The war in Ukraine is fast becoming a “battle of drones.” Each side has begun deploying small, hard-to-detect missile-equipped drones for deep penetration “kamikaze” attacks on the other side’s ground vehicles and rearguard encampments. The drone war had remained at a low level until last month when Russia escalated its drone attacks and began targeting Ukraine’s cities, sparking fresh outrage in diplomatic circles. Both sides are also relying increasingly on foreign drone suppliers, which is ratcheting up the level of violence without giving either side a decided battlefield advantage.
Undoubtedly, Russia started the drone war with drones from its own arsenal. Kalashnikov Concern, Russia’s leading small arms defense contractor, manufactures drones loaded with self-exploding munitions that can hover in place for hours, waiting for prime targets to strike, However, over the summer, Moscow also received several thousand advanced Iranian drones which Putin is using to bombard several Ukrainian cities, including the capital of Kiev. Thousands of casualties have been reported since the strikes began in earnest several weeks ago
Ukraine has been responding in kind, with additional support from US forces. The Zelensky government received US-manufactured “Swtitchblade” suicide drones last spring – but just 100 of them – and is desperate for more. And now Israel, which refuses to arm Ukraine directly, is jumping into the mix by supplying the Zelensky government with sophisticated anti-drone technology through Poland, which has agreed to serve as a transshipment point.
Faced with the latest Russian assault, Ukraine now wants to secure more lethal state-of-the-art American “Gray Eagle” drones equipped with hellfire missiles that could inflict major damage to Russia’s ground force. But the Biden administration has been reluctant to provide them, owing to its policy of refusing large-scale air support (including jet aircraft) to Zelensky, ostensibly to avoid triggering an escalation and a direct confrontation with Russia. There’s also a concern that Russia might shoot down one of the Gray Eagles and capture and copy the drone’s highly sophisticated on-board targeting technology for future use of its own.
In the interim, Turkey has been supplying Ukraine with top-of-the-line Bayraktar TB2 suicide drones that have proven useful against Russian artillery and armored personnel carriers. Turkey has also agreed to help Ukraine build a drone munitions factory. There may also be clandestine shipments of additional third-party drones that have yet to be revealed.
Undoubtedly, the latest Russian attacks on Ukraine’s cities have exposed the country’s strategic air defense vulnerabilities. Putin is pressing the air war to offset some of the gains Ukraine has registered on the ground against Russian forces in recent weeks. The offensive coincides with Putin’s declaration of newly independent buffer states after elections held at gunpoint in the eastern Ukraine, a de facto annexation that may set the stage for an eventual negotiated settlement that would seem all but inevitable given the current stalemate.

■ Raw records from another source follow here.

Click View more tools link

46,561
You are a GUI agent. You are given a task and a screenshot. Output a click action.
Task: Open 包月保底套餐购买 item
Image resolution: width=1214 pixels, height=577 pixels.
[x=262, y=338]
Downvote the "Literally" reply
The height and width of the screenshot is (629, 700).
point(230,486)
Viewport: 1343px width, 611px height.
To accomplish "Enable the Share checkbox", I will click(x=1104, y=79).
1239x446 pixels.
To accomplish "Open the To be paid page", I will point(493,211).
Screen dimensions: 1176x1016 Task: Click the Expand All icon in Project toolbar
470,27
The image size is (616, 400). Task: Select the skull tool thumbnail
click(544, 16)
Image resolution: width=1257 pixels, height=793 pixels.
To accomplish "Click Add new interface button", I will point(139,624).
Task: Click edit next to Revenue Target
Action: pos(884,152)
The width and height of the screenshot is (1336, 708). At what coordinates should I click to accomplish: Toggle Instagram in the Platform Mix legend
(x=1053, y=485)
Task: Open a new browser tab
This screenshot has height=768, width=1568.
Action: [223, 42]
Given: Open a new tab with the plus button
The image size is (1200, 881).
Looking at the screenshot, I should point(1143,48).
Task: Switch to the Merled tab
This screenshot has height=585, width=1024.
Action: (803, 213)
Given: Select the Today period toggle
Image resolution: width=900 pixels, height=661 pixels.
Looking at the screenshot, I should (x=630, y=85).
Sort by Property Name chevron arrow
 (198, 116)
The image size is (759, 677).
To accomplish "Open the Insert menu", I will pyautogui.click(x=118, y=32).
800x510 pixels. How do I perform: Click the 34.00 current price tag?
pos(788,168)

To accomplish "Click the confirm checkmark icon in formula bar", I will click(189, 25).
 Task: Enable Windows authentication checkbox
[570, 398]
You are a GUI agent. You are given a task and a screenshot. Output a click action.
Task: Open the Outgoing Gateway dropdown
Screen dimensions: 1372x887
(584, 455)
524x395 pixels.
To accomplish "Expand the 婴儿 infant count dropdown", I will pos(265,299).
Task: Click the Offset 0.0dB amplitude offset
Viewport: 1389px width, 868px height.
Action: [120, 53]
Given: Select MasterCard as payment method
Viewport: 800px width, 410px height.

Sadly, Ukraine is becoming something of a laboratory for some of the latest drone weaponry currently available on the international market. And it’s not just drone weaponry that is being tested but also drone training programs and logistics, allowing drone producers the world over to extract valuable lessons as they market their capabilities to their chosen proxies.
How much of a difference are drones actually making? Ukraine claims to have shot down dozens of Russian-produced drones, which is one reason the country recently turned to Iran. But despite all the marketing hype – especially coming from Turkey – it’s doubtful that either side’s escalating drone attacks will fundamentally alter the war’s balance of forces. Each side may gain a short-term tactical advantage before the other side moves to offset it. Meanwhile, the level of violence continues to rise to the detriment of the terrified civilians trapped in the middle.